The problem: As one critic who later received a profanity-filled fax from Roseanne put it, "Roseanne-and-Tom Arnold are never less funny than when cracking themselves up with each other's excesses, and rarely have they been as indulged as in The Jackie Thomas Show, TV's biggest ego trip since the Ross Perot Show." The show was initially a ratings hit, thanks in part to the direct lead in from Roseanne and the then-revolutionary hot switch. Once complaints from affiliates led ABC to reinstate commercials between shows, the ratings fell and the show was canceled.

Conan O'Brien
The show: Lost (2001)
The idea: A reality show, not a comedy, and the first non–Late Night production from O'Brien's company, Conaco. Three two-member teams of strangers were dropped in the middle of Mongolia, blindfolded and with no money, and had to figure out where they were and then get themselves back to New York.

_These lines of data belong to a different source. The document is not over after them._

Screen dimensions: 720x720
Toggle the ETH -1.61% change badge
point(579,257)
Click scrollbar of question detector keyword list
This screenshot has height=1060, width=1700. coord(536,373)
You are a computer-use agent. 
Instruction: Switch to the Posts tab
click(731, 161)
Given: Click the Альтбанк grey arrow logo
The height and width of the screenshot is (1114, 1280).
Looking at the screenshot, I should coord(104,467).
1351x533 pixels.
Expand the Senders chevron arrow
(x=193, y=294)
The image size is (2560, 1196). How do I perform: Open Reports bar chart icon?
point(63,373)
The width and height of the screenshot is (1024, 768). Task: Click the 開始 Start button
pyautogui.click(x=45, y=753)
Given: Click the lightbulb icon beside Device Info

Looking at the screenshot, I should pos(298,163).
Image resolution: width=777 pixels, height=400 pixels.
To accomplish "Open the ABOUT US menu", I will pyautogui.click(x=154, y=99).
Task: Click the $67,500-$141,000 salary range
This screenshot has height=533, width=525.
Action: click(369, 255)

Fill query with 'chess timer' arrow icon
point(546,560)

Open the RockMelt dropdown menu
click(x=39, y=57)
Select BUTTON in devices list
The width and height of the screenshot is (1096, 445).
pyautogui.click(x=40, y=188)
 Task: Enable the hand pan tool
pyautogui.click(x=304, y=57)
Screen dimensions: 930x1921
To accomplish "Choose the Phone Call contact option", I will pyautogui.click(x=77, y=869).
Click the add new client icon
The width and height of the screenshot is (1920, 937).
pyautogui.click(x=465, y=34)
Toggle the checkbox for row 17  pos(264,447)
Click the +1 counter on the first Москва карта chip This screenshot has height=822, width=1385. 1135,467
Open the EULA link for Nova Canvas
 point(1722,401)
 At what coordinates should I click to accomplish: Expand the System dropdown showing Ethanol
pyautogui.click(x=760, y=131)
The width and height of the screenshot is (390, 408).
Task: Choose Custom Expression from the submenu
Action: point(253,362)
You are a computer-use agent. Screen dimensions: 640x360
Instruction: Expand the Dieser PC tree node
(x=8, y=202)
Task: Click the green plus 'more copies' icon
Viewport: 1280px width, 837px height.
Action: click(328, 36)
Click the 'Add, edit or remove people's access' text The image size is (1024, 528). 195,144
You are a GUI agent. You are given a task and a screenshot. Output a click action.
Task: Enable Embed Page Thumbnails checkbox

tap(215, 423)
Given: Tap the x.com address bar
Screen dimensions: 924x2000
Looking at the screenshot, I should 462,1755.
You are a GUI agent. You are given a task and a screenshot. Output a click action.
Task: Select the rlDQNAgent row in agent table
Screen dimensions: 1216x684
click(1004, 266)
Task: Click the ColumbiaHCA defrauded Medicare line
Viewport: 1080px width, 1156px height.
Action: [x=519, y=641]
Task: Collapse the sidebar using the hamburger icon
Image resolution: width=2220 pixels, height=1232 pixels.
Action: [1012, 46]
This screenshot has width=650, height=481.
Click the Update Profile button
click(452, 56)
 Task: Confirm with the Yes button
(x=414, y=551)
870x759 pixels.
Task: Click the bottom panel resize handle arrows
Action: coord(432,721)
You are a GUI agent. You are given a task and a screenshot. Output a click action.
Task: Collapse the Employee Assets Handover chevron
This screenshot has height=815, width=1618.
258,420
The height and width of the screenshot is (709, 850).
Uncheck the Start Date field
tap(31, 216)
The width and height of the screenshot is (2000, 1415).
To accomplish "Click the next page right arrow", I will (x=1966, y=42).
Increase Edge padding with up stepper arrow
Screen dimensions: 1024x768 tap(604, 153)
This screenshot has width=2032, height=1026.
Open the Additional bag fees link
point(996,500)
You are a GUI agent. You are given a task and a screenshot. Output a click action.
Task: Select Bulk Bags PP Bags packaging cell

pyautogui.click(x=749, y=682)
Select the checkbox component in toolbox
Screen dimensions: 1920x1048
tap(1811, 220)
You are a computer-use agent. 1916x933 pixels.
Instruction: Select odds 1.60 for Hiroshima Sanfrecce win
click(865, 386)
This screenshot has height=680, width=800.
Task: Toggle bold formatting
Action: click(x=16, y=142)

The problem: It premiered on NBC on the same night as CBS's The Amazing Race, which had a similar premise but with a crucial difference: Race was fast-paced, with many teams and constant creative challenges. Lost involved desperate people at their wit's end, very slowly and often cluelessly making their way across the globe. An oddly grim extracurricular project branded with Conan's name; one kept expecting (or hoping for) the Masturbating Bear to parachute in on a rescue mission. It was canceled after just five episodes.